= Texas Cart War =

Outbreak of violence in 1857

The Texas Cart War was an outbreak of violence in 1857. Most of the violence occurred when American ox cart drivers attacked and hanged 70 Mexican ox cart drivers. The 'war' consisted of five attacks, three in July, one in September, and the last in November 1857. This attack involved Jose Huerta and Adalberto Davila. All of the attacks were on roads from San Antonio to Lavaca, Texas.

== Background ==
In the early-to mid 19th century Mexican cart drivers would charge rates that were lower than their white competitors to ship items from San Antonio, Texas, to the coast. Anglo shippers resented the competition. An attempted attack on Mexican cart drivers occurred in 1855, and there had been several other sporadic attacks by 1857.

== Attacks ==
Sustained violence began on July 3, 1857, when a group of disguised men attacked six carts, and wounded six drivers in Goliad County, Texas. In the second attack, on July 14, around 20 Americans attacked carts near Goliad. There were no injuries or fatalities. In the third attack on July 31, three Mexicans were wounded, and one American who supported the Mexican cart drivers was killed. In September, the fourth attack saw Antonio Delgado, a prominent local politician, killed. Five men died in the third, and last, major attack. There were few efforts made to stop the attacks, and word spread of a "campaign of death" against Mexicans.
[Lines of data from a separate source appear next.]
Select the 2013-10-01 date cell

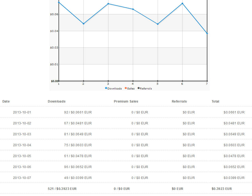coord(22,112)
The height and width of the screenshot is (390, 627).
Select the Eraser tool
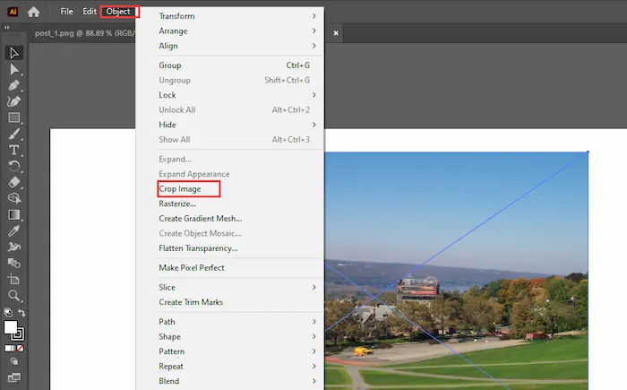click(14, 182)
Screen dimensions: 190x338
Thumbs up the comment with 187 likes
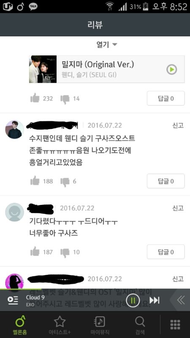click(35, 252)
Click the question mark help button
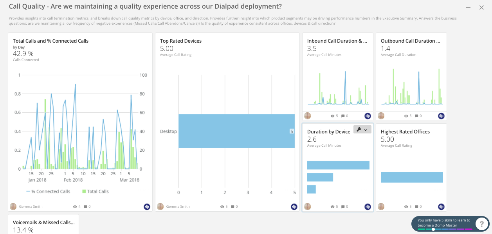Screen dimensions: 492x234 click(x=481, y=223)
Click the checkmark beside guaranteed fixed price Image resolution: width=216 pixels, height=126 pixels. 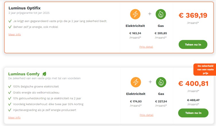coord(10,21)
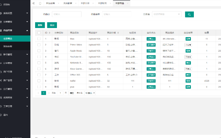Viewport: 221px width, 138px height.
Task: Select the checkbox for Office 365 row
Action: [39, 75]
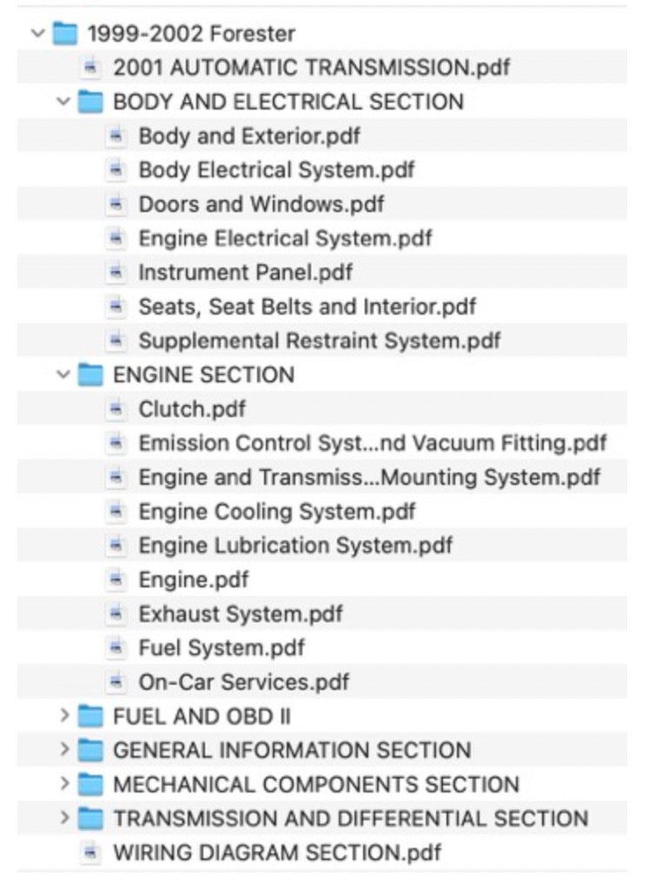Select Supplemental Restraint System.pdf file name
655x888 pixels.
(x=320, y=341)
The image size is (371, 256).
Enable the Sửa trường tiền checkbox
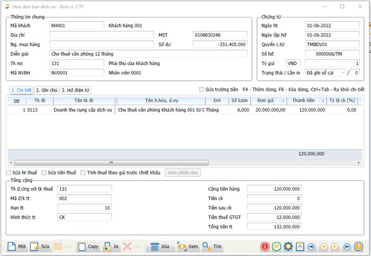tap(202, 89)
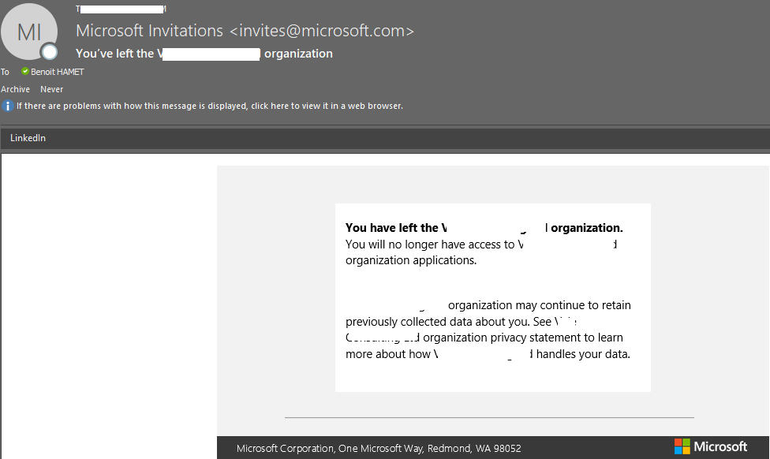Click the Never expiry label

click(x=51, y=89)
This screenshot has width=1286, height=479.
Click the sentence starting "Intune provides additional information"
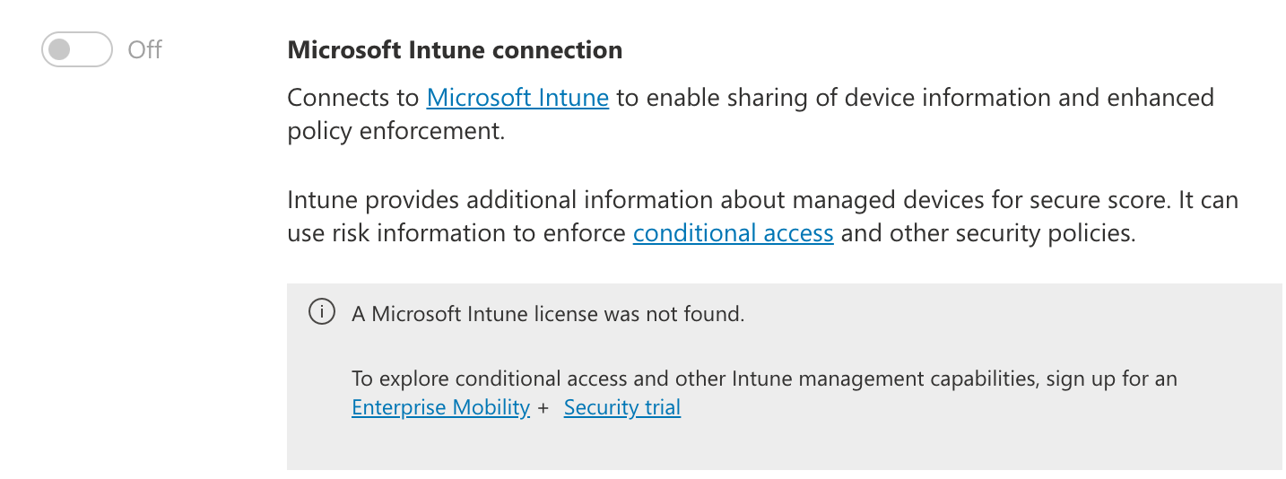click(x=762, y=199)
John Twiggs had, as a result of the frequent attacks, begun providing armed escorts with American government shipments. On October 14, Manuel Robles Pezuela, the Ambassador of Mexico to the United States, complained to the United States federal government, estimating at least 75 Mexicans had been killed in the attacks. The United States Secretary of State, Lewis Cass, urged Elisha M. Pease, the Governor of Texas, to take action to stop the attacks. Upon Pease's request, armed escorts began traveling with the carters and the war had ended by December.